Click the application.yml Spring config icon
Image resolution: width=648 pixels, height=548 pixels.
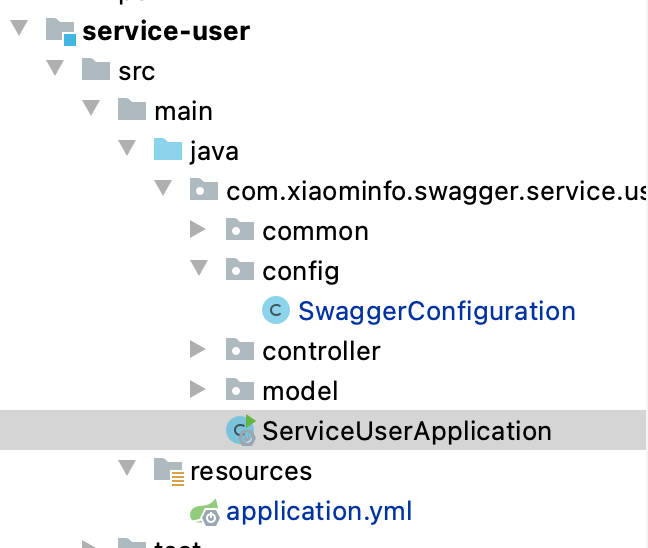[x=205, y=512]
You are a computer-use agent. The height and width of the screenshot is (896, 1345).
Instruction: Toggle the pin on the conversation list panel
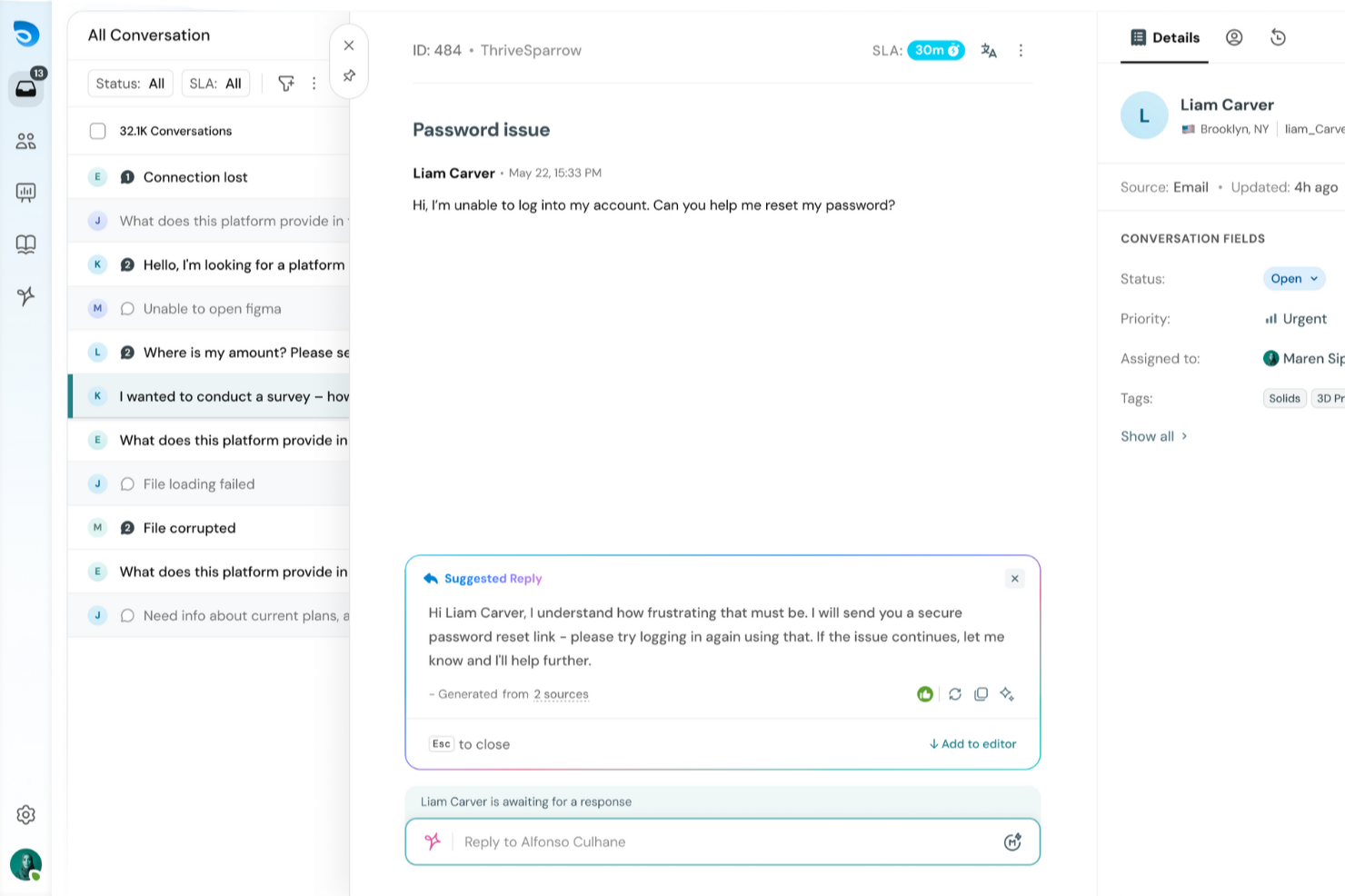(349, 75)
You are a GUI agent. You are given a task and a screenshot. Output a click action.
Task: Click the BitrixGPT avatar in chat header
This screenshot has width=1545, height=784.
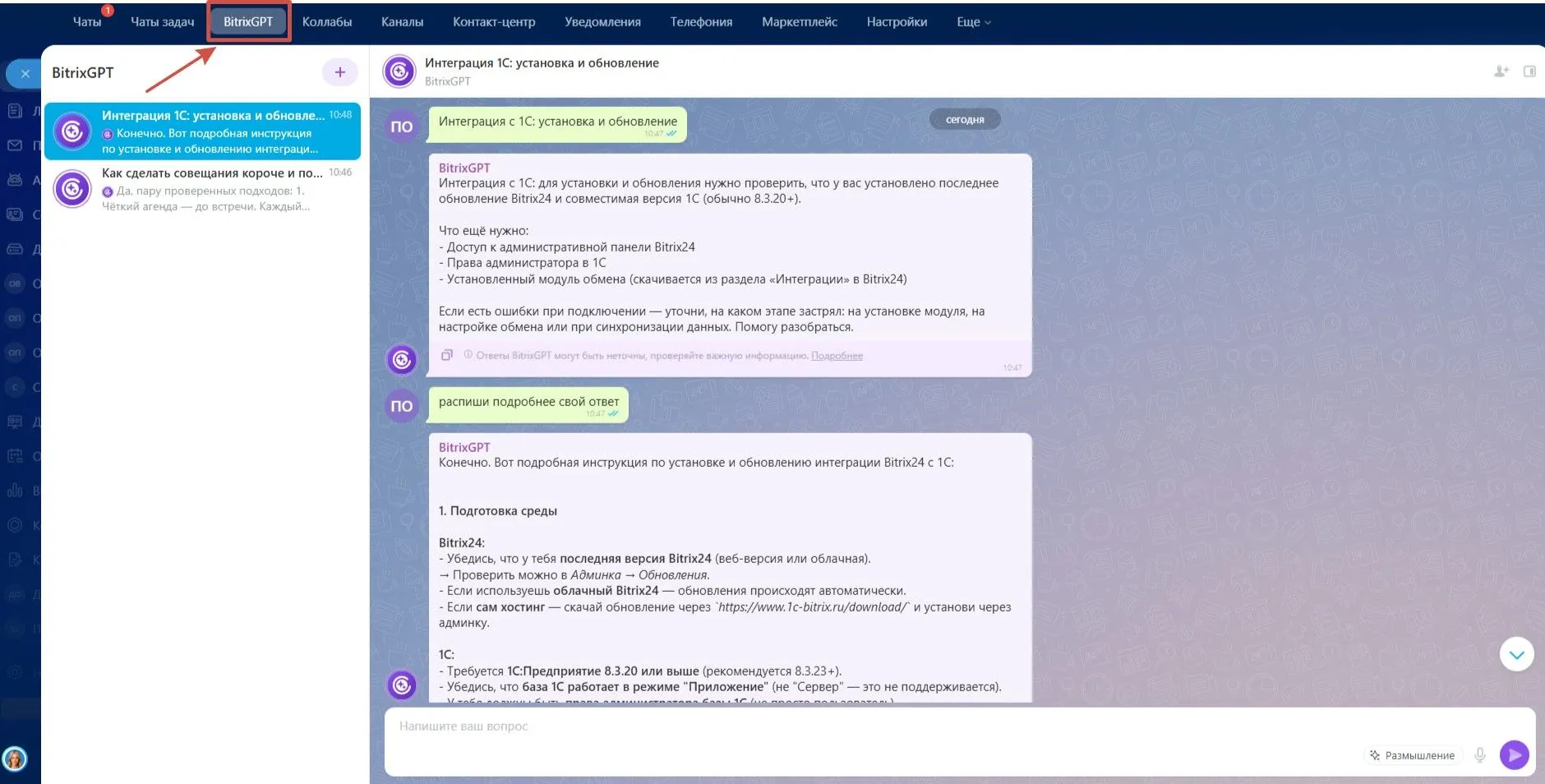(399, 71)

::::::::

**Task description**
The entries above are to be retyped exactly, with each picture left out.

**Solved exercise**
Click the application.yml Spring config icon
Image resolution: width=648 pixels, height=548 pixels.
[x=205, y=512]
You are a computer-use agent. The height and width of the screenshot is (896, 1345).
Instruction: Toggle the pin on the conversation list panel
(349, 75)
You are a GUI agent. You are given a task and a screenshot. Output a click action.
Task: Click the BitrixGPT avatar in chat header
This screenshot has width=1545, height=784.
(399, 71)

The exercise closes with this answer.